O que uniu os três sócios foi uma espécie de "inconformismo” com o modelo de produção de alimentos, que começava a dar sinais de esgotamento, e com a visão de que novas empresas estavam surgindo para atender a demanda diferente que começava a aparecer por parte de produtores e consumidores.
"Acredito que 100% orgânico é uma transição possível e viável. É impossível que ela ocorra por decreto. Mas a evolução da tecnologia está indo por este caminho. Há quatro anos, quando pensamos em criar a empresa, era mais difícil que hoje. E daqui a 4 anos vai ser muito mais fácil do que hoje. Eu acredito muito que o futuro da agricultura é regenerativo orgânico", afirmou Luís Barbieri, ao receber o AgFeed para uma longa conversa, no escritório da empresa, no bairro da Vila Madalena, em São Paulo.
Até agora já foram investidos R$ 100 milhões pelo grupo, desde o começo, quando foi comprada uma fazenda em Avaré, até os últimos aportes para aumentar a produção.
Os resultados já estão aparecendo. O faturamento da empresa deve chegar a R$ 25 milhões este ano – os primeiros produtos chegaram as gôndolas em maio de 2022.
Já em 2024, a Raiar passa a ser geradora de caixa e projeta uma receita de R$ 53 milhões, principalmente pelo fato de ter dobrado o número de aves alojadas – este ano chegou a 160 mil galinhas.
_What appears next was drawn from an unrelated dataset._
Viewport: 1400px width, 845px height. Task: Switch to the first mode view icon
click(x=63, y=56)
Na base da tese da Raiar está o convite à reflexão sobre três aspectos principais: o aquecimento global e a necessidade de avançar com uma agricultura de baixo carbono, o uso indiscriminado de antibióticos na produção animal, que leva ao surgimento de super bactérias, como afirmou Barbieri, e a utilização excessiva de agrotóxicos, com o avanço da contaminação dos recursos naturais e, principalmente, "por exaurir a vida do solo, colocando o risco o sistema em si, à medida que se faz uma agricultura de maior risco climático".
"Essas três coisas são norteadoras do nosso trabalho. Enxergamos isso como um dos motores para transformar a cadeia das proteínas", explicou.
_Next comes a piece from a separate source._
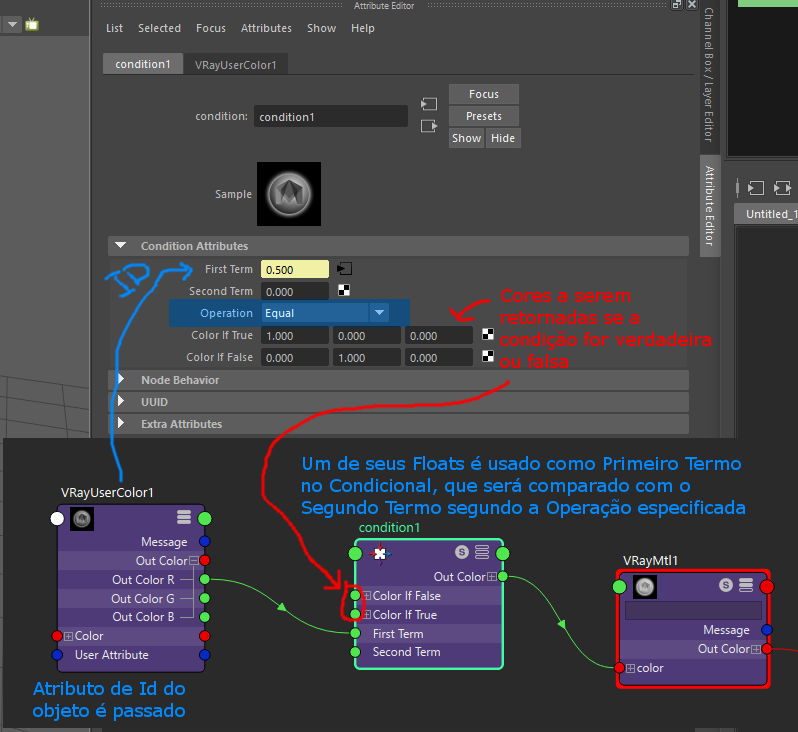Click the checker map button for Color If False
798x732 pixels.
(x=489, y=357)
O modelo "regenerativo orgânico"
Na visão de Barbieri, o modelo criado pela Revolução Verde, que trouxe saltos de produtividade, "teve até mais pontos fortes do que fracos”, mas foi baseado no elevado uso de defensivos e fertilizantes químicos, por exemplo, o que "funcionou até aqui".
O empresário afirma que a situação começa a se inverter porque a decisão "de controlar a natureza e não gerir" está ficando cada vez mais cara e difícil de ser manejada.
Agora o caminho, não para uma revolução, mas sim para uma “evolução", como ele mesmo ressalta, é buscar as soluções na própria natureza.
"É substituir o agrotóxico por insumo biológico, é substituir o fertilizante químico pelo mineral e pensar em plantas de cobertura, em rotação mais diversa para o solo. Não é uma volta ao passado. O orgânico é uma volta ao futuro", destacou, à medida que defende o uso destas soluções da natureza aliadas às novas tecnologias como a inteligência artificial e a robótica.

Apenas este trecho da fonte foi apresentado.